About this exercise ▸
Would you give the listing back word for word once its pictures are removed?

>>>

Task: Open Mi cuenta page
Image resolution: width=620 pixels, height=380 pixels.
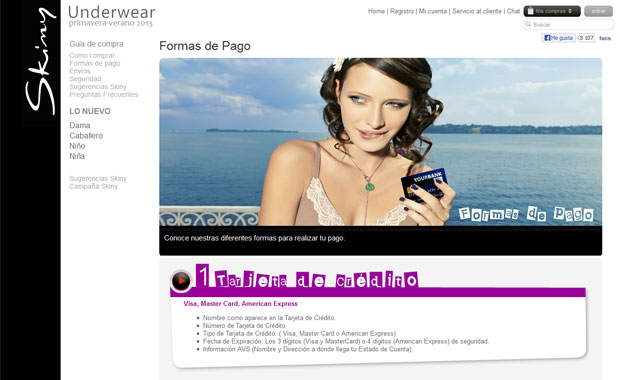Action: [x=433, y=11]
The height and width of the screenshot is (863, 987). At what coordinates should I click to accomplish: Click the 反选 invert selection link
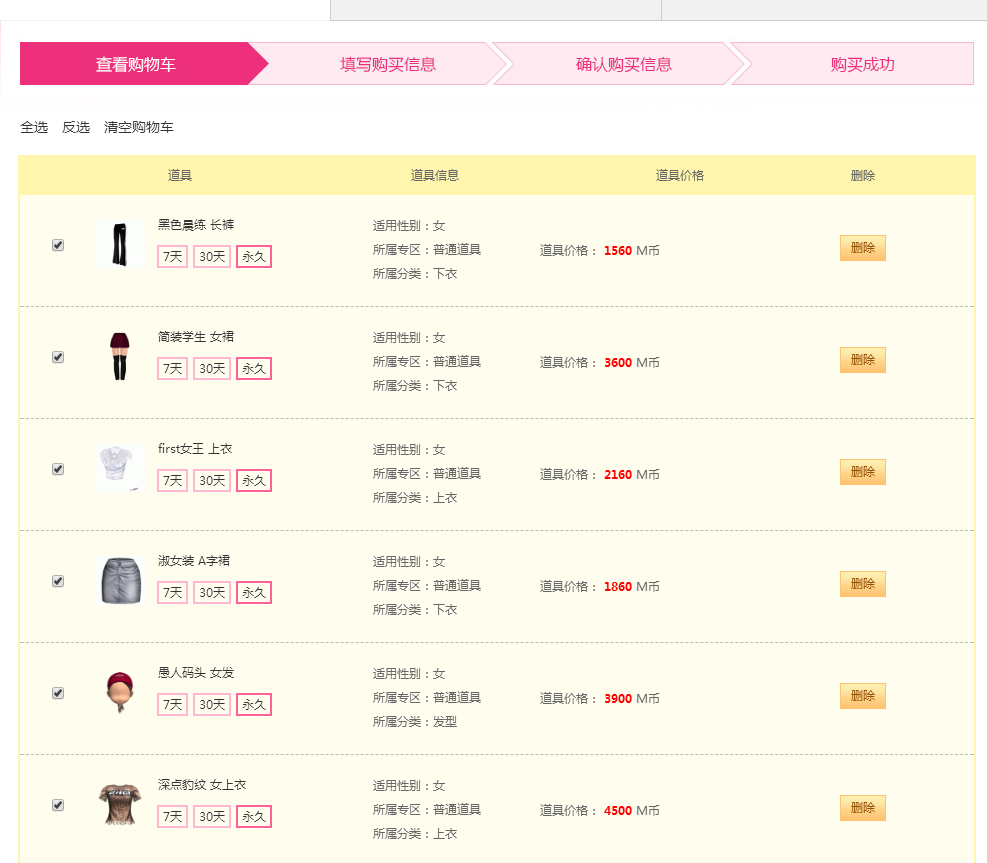coord(76,127)
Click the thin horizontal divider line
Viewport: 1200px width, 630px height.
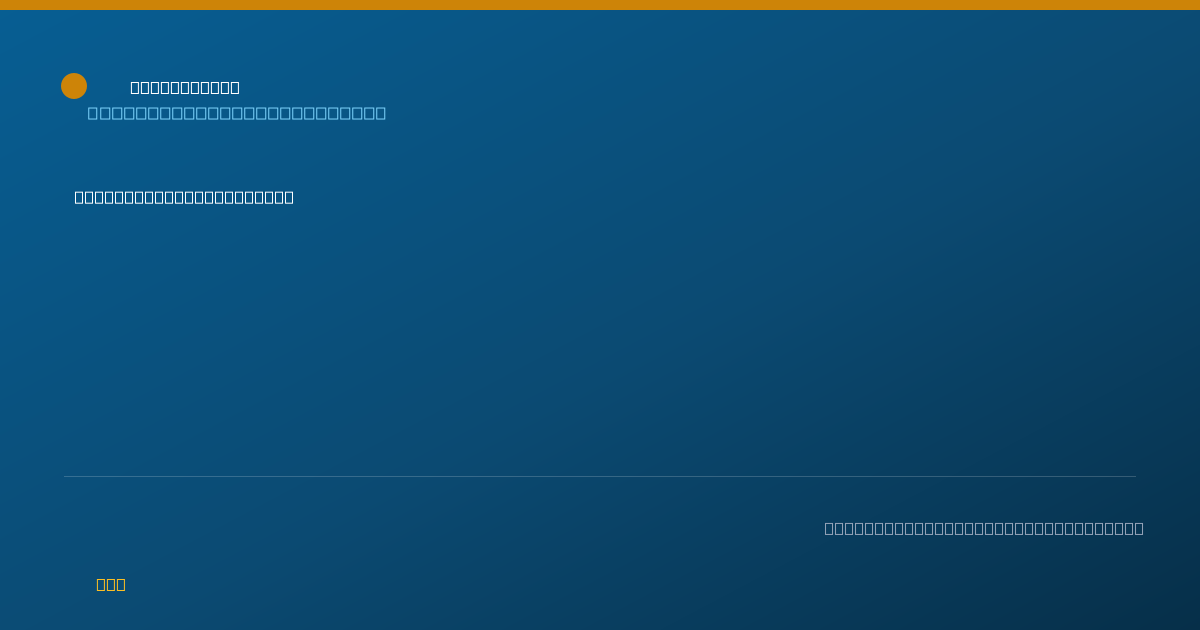coord(600,476)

<<<

Response for this exercise ▸
Task: Open Mi cuenta page
Image resolution: width=620 pixels, height=380 pixels.
Action: [x=433, y=11]
The height and width of the screenshot is (863, 987). At what coordinates should I click to accomplish: Click the 反选 invert selection link
coord(76,127)
Click the thin horizontal divider line
Viewport: 1200px width, 630px height.
coord(600,476)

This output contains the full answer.